US Conferees See Diminishing Role for Nuclear Weapons

IN coming decades long-range nuclear weapons may become much less important to the national-security plans of the United States. Today's elaborate US nuclear arsenal was built with counter-nuclear targeting and war-fighting capabilities in mind. In the future this arsenal may be smaller and simpler, emphasizing turtle-like survivability over military effectiveness, according to a Los Alamos National Laboratory report.

``Nuclear weapons strategy is likely to move toward a `deterrence-only' policy,'' the report concludes.

The paper is a summary of a major conference on the future of nuclear weapons held last year at the Los Alamos Lab's Center for National Security Studies. At the conference some 150 strategy experts from government, the military, and academia met to debate where nuclear weapons design is headed.

Though opinion was not unanimous, general themes emerged from the conference, according to the report. Principal among them was the conclusion that while nuclear weapons are here to stay, their political and military roles seem certain to diminish.

The forces driving this change are the same ones now swirling world geopolitics as a whole:

Soviet leader Mikhail Gorbachev's perestroika and its effects on the USSR's armed forces.

A world that is increasingly multipolar in military, as well as political and economic, terms.

Continuing importance of arms control in US policy.

Limits placed on nuclear weapons by Western public opinion.

Counterforce targeting is the cornerstone of current Pentagon nuclear-weapons thinking. Under this policy, US nuclear weapons must be capable of threatening Soviet nukes, even those in hardened silos. Furthermore, the US intends that its command and communication system can maintain control over all its nuclear weapons at all levels of conflict.

In essence the US is trying to prove it is capable of fighting protracted nuclear war. The theory is that this stance shows the Soviets the US is serious about nuclear use, so they thus won't start something they can't stop.

A move to a ``deterrence only'' policy means the US would be less discriminating about nuclear targets. Maintaining forces sufficient to ride out a nuclear attack, then devastate Soviet cities might be enough.

Cities are much easier to destroy than intercontinental ballistic missiles, especially since the Soviets are constantly making their nuclear forces harder to target. Thus the pressure for more-and-more modern US weapons would decrease.
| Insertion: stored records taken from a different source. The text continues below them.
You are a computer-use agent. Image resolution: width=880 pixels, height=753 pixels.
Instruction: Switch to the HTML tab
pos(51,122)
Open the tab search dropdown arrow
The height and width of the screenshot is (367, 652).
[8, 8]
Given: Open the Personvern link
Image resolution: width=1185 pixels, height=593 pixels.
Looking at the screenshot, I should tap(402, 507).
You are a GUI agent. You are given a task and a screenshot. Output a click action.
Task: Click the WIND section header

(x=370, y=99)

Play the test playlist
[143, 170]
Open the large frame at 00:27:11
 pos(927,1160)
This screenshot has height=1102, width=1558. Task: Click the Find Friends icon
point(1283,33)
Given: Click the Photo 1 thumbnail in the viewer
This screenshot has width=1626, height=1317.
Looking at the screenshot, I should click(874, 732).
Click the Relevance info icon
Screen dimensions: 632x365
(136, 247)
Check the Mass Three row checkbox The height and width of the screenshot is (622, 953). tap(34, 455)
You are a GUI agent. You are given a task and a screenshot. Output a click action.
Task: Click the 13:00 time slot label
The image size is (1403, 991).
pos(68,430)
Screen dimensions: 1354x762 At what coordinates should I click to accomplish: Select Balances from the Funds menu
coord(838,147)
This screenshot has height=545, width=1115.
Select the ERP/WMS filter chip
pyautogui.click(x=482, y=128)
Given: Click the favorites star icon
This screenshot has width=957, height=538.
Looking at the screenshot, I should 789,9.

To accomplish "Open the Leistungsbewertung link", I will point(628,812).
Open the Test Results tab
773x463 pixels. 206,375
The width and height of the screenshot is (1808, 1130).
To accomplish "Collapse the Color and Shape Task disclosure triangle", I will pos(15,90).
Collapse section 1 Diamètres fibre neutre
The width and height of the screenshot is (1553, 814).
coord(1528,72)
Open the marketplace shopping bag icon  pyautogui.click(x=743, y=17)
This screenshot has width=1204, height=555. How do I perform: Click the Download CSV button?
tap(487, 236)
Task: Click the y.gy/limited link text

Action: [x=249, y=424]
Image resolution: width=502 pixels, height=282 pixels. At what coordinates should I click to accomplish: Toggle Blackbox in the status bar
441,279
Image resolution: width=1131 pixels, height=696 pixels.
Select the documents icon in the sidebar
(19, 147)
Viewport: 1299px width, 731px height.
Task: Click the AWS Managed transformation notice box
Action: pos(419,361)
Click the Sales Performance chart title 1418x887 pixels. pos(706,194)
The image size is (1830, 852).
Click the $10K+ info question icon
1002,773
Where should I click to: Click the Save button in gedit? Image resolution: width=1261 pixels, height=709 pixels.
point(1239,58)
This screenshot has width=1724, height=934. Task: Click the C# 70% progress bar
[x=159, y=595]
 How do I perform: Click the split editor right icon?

Such a change in strategy ``whether mandated by political or technical pressures would represent a significant shift,'' the report says.

The conference considered two variations on a deterrence-only nuclear posture. One, ``mixed deterrence,'' would combine a small number of sea-launched nuclear missiles with advanced conventional weapons capable of attacking Soviet nukes. A second, ``countercombatant targeting,'' would consist of a small strategic nuclear force, plus tactical nuclear weapons based in Western Europe and aimed at Soviet conventional tank armies.

Ironically, while policy may be headed in one direction, technology is marching the other way. Next-generation devices such as earth-penetrating warheads, nuclear-driven beam weapons, and ``dial-a-yield'' tailored-output bombs, are aimed at holding Warsaw Pact military targets at risk.